Of the material below, the lines to be retyped are those from the line containing "Click the Sonar logo icon on first card" through the line containing "Given: Unmute the", inclusive; reproduce them exactly.

* Data supplied
======

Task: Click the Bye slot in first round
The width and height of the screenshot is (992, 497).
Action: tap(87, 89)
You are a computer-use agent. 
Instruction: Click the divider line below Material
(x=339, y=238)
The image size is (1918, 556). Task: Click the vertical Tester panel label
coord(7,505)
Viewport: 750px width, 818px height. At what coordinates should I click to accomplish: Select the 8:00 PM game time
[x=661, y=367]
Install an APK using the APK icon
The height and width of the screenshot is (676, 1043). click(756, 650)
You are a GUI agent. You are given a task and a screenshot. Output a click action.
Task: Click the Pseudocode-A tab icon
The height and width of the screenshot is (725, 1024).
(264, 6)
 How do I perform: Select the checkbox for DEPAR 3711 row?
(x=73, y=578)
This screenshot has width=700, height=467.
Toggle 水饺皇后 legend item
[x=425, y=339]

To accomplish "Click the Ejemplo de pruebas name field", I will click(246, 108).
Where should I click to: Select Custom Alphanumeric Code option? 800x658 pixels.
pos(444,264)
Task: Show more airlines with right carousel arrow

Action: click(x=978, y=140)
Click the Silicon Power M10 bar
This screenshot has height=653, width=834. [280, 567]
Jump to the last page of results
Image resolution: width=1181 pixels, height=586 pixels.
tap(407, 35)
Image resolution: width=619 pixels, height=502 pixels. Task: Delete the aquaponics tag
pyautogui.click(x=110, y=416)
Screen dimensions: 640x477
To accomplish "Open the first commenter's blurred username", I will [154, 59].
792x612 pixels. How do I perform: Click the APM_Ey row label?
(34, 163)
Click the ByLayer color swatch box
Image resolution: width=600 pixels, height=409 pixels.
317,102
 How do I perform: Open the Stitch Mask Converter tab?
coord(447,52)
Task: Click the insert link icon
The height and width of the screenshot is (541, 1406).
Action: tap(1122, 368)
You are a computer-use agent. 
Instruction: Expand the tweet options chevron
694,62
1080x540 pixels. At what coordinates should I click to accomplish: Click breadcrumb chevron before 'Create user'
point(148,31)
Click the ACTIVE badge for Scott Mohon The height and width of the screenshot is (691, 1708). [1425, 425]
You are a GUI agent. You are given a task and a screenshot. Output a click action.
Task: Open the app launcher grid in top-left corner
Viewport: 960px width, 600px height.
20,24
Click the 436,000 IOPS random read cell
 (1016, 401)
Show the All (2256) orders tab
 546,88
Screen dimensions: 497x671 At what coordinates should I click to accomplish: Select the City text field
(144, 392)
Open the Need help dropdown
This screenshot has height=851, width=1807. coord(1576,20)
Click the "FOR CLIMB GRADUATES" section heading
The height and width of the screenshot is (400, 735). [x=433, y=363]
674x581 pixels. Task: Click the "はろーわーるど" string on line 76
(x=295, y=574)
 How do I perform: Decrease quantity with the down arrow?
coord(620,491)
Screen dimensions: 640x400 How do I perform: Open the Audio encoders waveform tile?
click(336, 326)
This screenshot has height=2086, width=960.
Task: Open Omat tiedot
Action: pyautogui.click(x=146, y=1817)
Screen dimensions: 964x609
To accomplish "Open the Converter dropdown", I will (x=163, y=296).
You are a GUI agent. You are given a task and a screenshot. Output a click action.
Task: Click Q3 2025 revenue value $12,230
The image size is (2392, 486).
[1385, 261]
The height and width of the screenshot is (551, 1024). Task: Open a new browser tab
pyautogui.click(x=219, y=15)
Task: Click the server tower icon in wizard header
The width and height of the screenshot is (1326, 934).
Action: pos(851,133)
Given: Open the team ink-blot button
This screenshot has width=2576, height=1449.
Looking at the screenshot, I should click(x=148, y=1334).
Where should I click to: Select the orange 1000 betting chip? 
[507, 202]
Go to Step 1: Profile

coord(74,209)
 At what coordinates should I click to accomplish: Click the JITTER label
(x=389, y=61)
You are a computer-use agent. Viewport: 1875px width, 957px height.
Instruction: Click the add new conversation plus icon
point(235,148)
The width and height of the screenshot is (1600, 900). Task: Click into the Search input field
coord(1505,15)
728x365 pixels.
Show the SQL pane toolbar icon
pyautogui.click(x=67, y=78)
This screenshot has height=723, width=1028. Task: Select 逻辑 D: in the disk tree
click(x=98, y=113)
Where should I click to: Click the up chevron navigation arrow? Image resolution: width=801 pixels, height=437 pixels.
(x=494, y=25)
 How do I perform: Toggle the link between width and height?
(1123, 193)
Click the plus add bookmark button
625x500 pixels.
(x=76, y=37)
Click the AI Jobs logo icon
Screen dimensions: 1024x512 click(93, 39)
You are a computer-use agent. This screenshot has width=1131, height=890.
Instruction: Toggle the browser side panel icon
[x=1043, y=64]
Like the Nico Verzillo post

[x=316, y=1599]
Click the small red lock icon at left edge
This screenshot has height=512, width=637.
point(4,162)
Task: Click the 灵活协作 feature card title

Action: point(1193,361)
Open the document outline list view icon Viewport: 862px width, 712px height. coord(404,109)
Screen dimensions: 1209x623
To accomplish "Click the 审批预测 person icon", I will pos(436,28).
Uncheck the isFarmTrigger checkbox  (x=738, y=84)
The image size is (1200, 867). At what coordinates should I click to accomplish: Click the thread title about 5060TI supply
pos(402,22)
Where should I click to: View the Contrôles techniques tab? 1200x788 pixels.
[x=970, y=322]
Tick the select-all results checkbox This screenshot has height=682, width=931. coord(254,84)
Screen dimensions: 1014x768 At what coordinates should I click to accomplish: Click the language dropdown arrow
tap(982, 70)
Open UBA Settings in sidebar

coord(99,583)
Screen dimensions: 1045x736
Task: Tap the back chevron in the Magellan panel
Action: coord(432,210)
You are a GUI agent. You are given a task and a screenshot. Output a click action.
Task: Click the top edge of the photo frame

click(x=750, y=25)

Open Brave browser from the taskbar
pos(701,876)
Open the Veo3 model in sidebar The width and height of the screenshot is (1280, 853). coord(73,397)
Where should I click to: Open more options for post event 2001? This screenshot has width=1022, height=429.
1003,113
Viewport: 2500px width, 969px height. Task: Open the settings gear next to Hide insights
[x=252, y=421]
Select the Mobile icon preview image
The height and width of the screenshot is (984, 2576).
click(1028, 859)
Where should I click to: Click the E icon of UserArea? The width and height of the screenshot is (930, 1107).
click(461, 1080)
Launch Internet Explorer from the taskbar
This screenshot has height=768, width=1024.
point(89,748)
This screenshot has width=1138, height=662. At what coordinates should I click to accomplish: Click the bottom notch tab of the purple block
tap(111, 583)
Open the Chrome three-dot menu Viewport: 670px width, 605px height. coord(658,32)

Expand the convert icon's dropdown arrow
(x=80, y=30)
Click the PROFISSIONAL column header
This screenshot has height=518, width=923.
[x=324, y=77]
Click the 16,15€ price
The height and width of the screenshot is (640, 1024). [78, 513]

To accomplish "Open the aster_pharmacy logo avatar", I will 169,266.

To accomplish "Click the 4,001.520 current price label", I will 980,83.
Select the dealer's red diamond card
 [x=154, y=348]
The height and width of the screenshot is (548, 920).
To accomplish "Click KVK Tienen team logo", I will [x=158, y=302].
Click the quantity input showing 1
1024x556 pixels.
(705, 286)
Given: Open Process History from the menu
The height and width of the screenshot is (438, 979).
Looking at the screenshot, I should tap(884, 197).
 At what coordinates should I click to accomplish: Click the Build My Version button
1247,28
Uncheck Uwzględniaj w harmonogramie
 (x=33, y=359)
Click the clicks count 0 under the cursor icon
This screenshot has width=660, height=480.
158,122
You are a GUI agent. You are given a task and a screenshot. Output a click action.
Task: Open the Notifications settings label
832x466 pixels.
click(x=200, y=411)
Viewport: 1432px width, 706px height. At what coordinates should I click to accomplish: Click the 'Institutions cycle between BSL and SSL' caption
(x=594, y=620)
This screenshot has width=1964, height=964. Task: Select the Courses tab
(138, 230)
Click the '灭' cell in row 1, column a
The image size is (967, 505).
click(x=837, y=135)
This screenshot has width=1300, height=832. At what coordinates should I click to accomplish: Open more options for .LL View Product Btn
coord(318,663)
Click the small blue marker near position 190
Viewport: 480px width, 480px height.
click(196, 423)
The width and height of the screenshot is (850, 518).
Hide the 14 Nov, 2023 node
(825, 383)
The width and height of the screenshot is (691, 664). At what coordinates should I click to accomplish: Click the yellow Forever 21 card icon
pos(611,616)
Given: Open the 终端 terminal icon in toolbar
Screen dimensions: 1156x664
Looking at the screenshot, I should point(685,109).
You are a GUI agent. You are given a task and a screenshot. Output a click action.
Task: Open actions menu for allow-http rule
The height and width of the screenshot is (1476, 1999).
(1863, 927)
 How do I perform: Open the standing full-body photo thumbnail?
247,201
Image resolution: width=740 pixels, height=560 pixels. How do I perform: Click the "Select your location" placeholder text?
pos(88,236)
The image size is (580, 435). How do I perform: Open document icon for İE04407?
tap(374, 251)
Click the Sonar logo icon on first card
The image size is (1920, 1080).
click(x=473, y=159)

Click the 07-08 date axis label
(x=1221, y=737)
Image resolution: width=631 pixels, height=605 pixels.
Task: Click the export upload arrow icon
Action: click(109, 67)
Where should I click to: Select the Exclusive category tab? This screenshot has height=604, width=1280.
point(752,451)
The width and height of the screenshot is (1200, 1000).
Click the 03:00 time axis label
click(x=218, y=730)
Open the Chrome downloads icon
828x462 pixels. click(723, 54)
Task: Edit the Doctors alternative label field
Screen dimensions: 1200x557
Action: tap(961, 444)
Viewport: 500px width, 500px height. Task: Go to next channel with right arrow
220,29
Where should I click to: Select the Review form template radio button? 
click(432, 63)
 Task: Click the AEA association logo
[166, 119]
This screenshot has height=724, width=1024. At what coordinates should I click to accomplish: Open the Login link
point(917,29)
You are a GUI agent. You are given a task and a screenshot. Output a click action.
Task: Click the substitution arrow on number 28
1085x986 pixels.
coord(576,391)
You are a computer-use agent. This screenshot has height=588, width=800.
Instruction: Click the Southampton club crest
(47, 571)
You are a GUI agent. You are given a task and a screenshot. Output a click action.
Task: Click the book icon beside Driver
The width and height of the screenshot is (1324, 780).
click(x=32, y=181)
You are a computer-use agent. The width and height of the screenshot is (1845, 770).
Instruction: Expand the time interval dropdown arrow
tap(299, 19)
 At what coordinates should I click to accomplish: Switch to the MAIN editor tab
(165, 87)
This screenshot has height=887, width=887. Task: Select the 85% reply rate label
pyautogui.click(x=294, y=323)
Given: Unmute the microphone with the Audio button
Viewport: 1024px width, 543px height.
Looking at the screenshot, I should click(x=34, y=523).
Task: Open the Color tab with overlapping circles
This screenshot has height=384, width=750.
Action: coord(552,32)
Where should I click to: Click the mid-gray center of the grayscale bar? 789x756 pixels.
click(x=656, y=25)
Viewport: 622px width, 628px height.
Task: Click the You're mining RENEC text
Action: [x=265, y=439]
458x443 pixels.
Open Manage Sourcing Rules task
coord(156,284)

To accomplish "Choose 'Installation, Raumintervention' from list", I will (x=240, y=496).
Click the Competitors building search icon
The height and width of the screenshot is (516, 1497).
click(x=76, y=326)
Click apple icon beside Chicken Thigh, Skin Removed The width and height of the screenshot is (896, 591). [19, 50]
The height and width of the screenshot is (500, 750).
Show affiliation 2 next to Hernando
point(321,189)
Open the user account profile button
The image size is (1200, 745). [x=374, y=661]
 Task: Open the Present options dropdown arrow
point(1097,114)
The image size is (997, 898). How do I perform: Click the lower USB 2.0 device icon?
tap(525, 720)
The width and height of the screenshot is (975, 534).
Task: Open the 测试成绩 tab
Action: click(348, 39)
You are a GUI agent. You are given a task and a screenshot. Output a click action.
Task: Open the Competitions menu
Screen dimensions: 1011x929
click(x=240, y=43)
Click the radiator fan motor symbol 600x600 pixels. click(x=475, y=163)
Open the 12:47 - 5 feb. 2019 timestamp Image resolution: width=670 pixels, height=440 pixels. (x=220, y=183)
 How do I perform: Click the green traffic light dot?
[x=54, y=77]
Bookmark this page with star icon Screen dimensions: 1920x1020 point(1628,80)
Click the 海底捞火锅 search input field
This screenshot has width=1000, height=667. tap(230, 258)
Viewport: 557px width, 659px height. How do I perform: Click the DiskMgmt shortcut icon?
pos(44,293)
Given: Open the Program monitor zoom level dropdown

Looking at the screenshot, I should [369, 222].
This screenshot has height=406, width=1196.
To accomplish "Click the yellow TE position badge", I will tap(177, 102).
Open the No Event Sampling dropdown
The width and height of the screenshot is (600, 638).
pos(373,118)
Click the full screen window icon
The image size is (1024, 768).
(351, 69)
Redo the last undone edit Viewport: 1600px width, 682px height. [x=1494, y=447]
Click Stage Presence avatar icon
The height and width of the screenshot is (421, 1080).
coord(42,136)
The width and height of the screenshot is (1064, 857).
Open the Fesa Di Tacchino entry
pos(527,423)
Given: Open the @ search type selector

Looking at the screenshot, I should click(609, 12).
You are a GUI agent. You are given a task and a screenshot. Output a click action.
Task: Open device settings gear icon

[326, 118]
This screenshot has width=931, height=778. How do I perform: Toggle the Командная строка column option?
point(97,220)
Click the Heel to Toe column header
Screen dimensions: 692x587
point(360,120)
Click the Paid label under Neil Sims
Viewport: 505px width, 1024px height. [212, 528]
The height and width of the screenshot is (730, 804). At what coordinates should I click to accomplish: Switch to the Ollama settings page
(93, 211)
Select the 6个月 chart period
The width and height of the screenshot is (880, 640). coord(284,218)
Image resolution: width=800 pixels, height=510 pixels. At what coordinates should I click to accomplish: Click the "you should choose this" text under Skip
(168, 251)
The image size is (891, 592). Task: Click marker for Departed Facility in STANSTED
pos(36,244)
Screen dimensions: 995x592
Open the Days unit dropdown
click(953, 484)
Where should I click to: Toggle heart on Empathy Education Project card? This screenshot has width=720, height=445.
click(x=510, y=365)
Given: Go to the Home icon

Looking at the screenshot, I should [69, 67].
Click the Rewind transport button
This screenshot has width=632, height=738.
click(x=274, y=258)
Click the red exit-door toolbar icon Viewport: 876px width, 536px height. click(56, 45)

======

* Your response
Click the Sonar logo icon on first card
The image size is (1920, 1080).
click(x=473, y=159)

Click the 07-08 date axis label
(x=1221, y=737)
Image resolution: width=631 pixels, height=605 pixels.
Task: Click the export upload arrow icon
Action: click(109, 67)
Where should I click to: Select the Exclusive category tab? This screenshot has height=604, width=1280.
point(752,451)
The width and height of the screenshot is (1200, 1000).
Click the 03:00 time axis label
click(x=218, y=730)
Open the Chrome downloads icon
828x462 pixels. click(723, 54)
Task: Edit the Doctors alternative label field
Screen dimensions: 1200x557
Action: tap(961, 444)
Viewport: 500px width, 500px height. Task: Go to next channel with right arrow
220,29
Where should I click to: Select the Review form template radio button? 
click(432, 63)
 Task: Click the AEA association logo
[166, 119]
This screenshot has height=724, width=1024. At what coordinates should I click to accomplish: Open the Login link
point(917,29)
You are a GUI agent. You are given a task and a screenshot. Output a click action.
Task: Click the substitution arrow on number 28
1085x986 pixels.
coord(576,391)
You are a computer-use agent. This screenshot has height=588, width=800.
Instruction: Click the Southampton club crest
(47, 571)
You are a GUI agent. You are given a task and a screenshot. Output a click action.
Task: Click the book icon beside Driver
The width and height of the screenshot is (1324, 780).
click(x=32, y=181)
You are a computer-use agent. The width and height of the screenshot is (1845, 770).
Instruction: Expand the time interval dropdown arrow
tap(299, 19)
 At what coordinates should I click to accomplish: Switch to the MAIN editor tab
(165, 87)
This screenshot has height=887, width=887. Task: Select the 85% reply rate label
pyautogui.click(x=294, y=323)
Given: Unmute the microphone with the Audio button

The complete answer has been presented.